[Start of Attachment]

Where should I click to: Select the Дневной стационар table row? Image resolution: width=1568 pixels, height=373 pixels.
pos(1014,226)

[End of Attachment]
[Start of Attachment]

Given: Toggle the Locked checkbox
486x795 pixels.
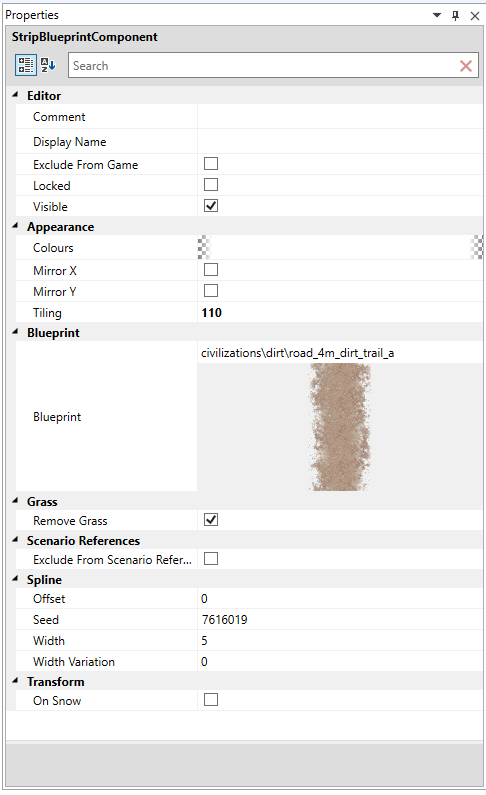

[End of Attachment]
[Start of Attachment]

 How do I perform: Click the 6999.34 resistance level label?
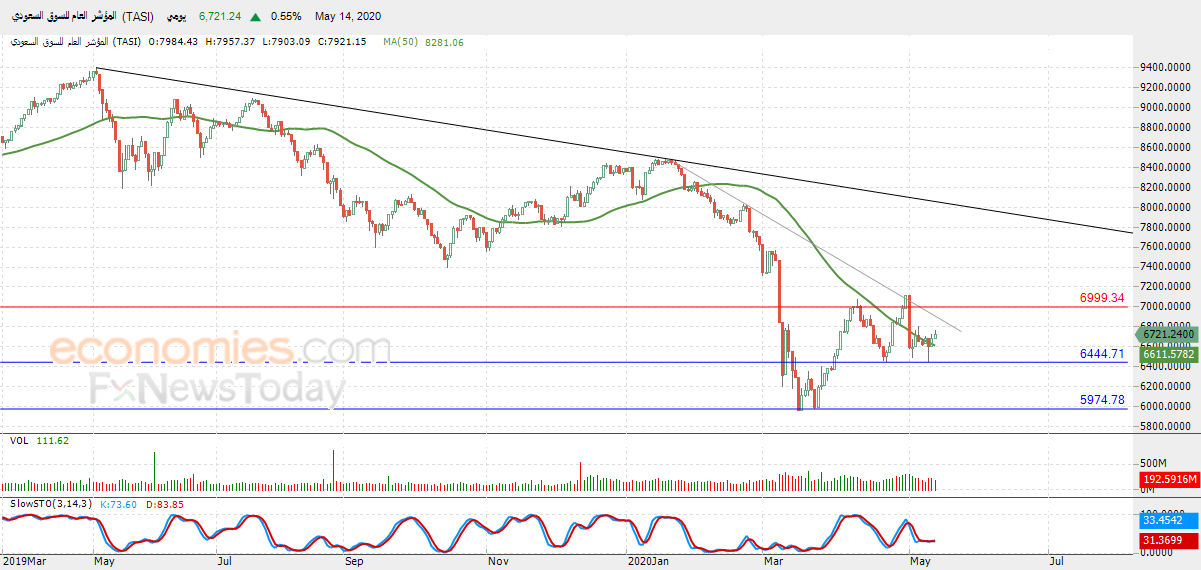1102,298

[End of Attachment]

■ **Task**: Your task is to retype the entries verbatim, starting with the line that holds "Given: Toggle the Locked checkbox" and stopping after the line that holds "486x795 pixels.".

■ **Response**:
Given: Toggle the Locked checkbox
486x795 pixels.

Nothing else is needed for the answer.